News that Seavey was "Musher X" came after an emergency meeting in which 83 current and former competitors belonging to the Iditarod Official Finishers Club signed a statement calling on the board to name the tainted musher within 72 hours.
In his video, Seavey, a top-ranked dog racer, said his team "had a drug test" and attempted to work with race officials to "get the information out there."
He said he was duped and he was caught off guard by the committee's public declaration of the alleged dog doping, saying he thought race officials would address the issue by instituting fixes and tighter security.
"I believe that they had come to that conclusion that I had been cleared of all wrongdoing," he said. "They were going to protect our food drops. They were going to have surveillance [added] at checkpoints."
It's unclear if any of these measures have been instituted.
"The Iditarod can try to run me over," he said. "They can try to throw me under the bus. But I'm going to be honest with myself, and they are going to find out I don't fit under the bus."
Seavey said that he has "never knowingly broken any race rules" and that he has "never given any banned substances to my dogs."
The rules, which were updated this month, bar racers from using any kind of injectable, oral or topical drugs to mask injury or "to drive a dog or cause a dog to perform or attempt to perform beyond its natural ability."
Mushers must submit their dogs' urine or blood samples for testing up to six hours after the team's finish.
Competitors are required to protect their dogs' food from being tainted, and they are "strictly liable for all positive tests for prohibited drugs and procedures of dogs in their team," the rules state.
Accused mushers could be forced to take a polygraph test, and if anybody is found to sabotage other mushers or their dogs, directly or indirectly, he or she "will be subject to discipline of disqualification and/or a ban," the rules read.
Seavey said he is determined to sideline himself for good if that's what it takes to get at the truth.
"I don't care if I never race another dog race," he said in the video. "I don't care if I make another cent, which is my life, this sport."
He continued, "I will not spend the rest of my life looking in the mirror knowing that I backed down when I did nothing wrong."
Seavey acknowledged that his releasing the video response was a direct violation of the governing board's prohibition on discussing internal race matters.
"I fully expect that after this I will be banned from the Iditarod, based on the gag rule," he said, as he threw his hands up. "I have no choice, though."
So far, Seavey hasn't been sanctioned because the board couldn't prove intent, according to a statement it released.
He took second place in this year's race, behind his father.
Chas St. George, an Iditarod spokesman, told The Associated Press that race officials "can't rule anything out."
Before naming Seavey, Iditarod officials said in a statement Monday that a drug testing team collected urine samples from four of the unnamed musher's dogs in Nome, Alaska, six hours after the team completed the race.

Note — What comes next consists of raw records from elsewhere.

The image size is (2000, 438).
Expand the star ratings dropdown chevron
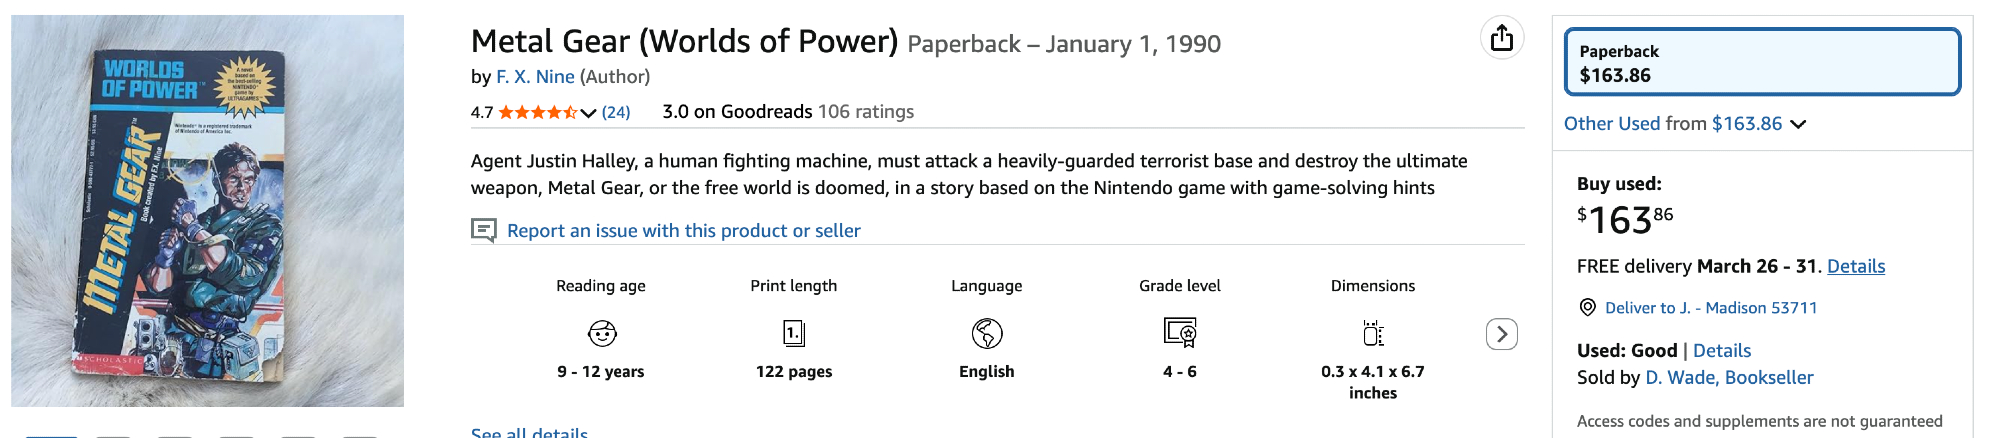point(588,113)
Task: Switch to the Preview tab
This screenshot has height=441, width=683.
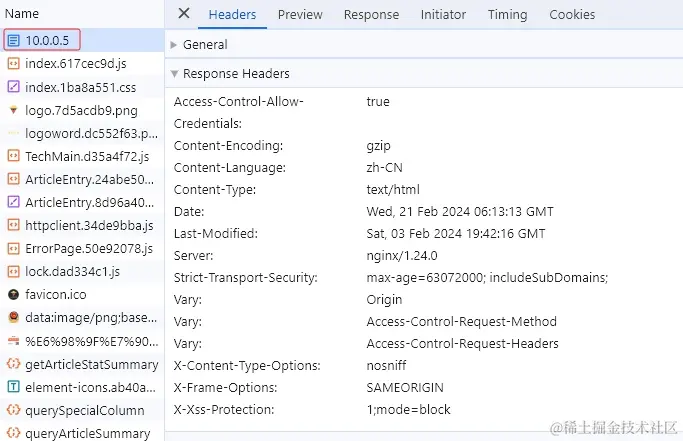Action: [x=300, y=15]
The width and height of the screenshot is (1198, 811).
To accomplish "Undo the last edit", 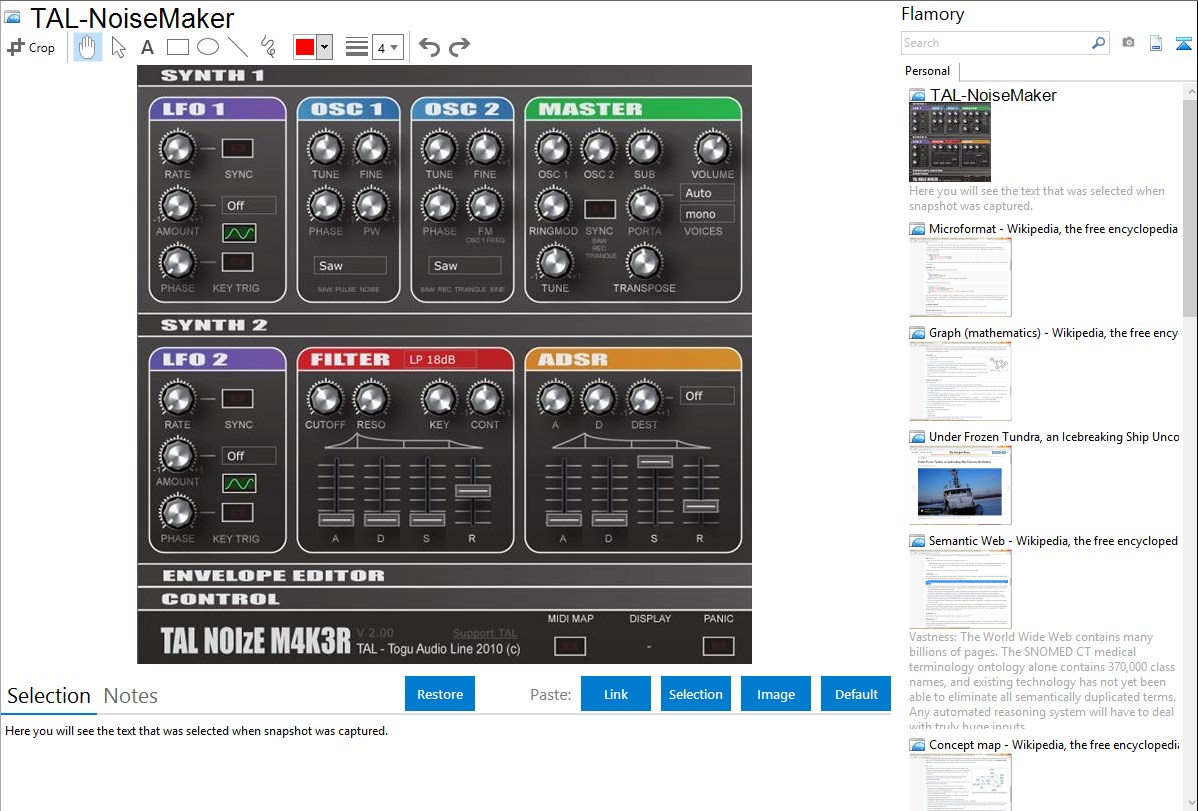I will pos(429,47).
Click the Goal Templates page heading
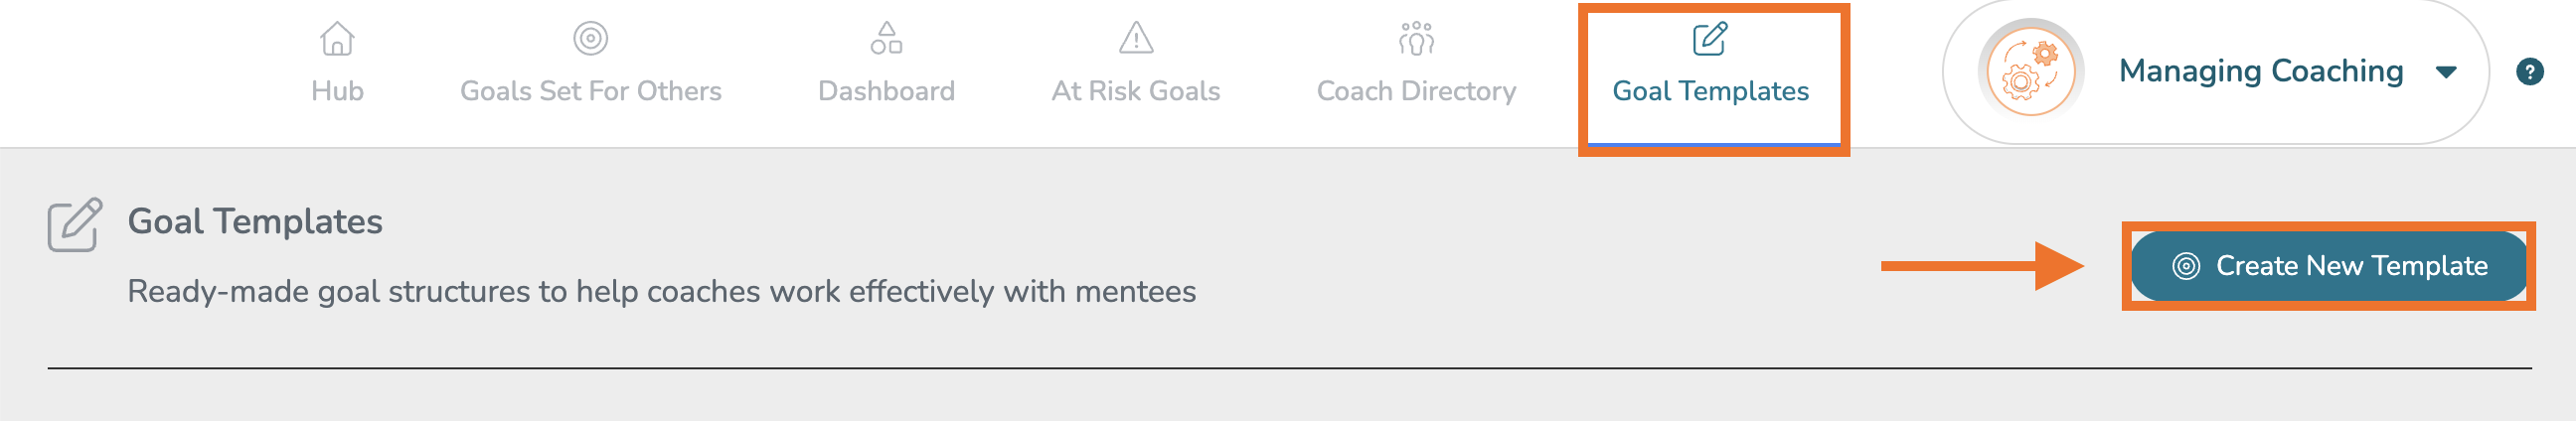The image size is (2576, 421). click(x=255, y=221)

The sealed urine samples were shuttled to a lab two days later, where they twice tested positive for tramadol, the statement said.
Iditarod board member Aaron Burmeister told the AP, "It's not a good situation. I'm hoping that we can turn a positive light on it and the musher steps forward."
When Seavey learned he was under investigation for allegedly doping his dogs, he said, he was on an overnight camping trip with his daughter Annie.
"I get the worst phone call of my life," he said in the YouTube video.
He went on to say, "I personally have never administered" tramadol.
Seavey said he did an audit with his team and kennel and found that he was clean.
"I know I'm supposed to say I accidentally gave this to my dogs, but I have to tell you there is less than a half-percent chance that that happened," he said in the video.
Seavey said he was willing to be questioned with a polygraph and risk his livelihood for other racers.
"I tried to cooperate fully," he noted. "I apologize to my fellow mushers that this race is about to hit a rough patch. I love the Iditarod ... The board is not the Iditarod."
ABC News has reached out to Dallas Seavey and Mitch Seavey for comment. Officials from the Iditarod Trail Committee did not immediately respond to ABC News' request for comment.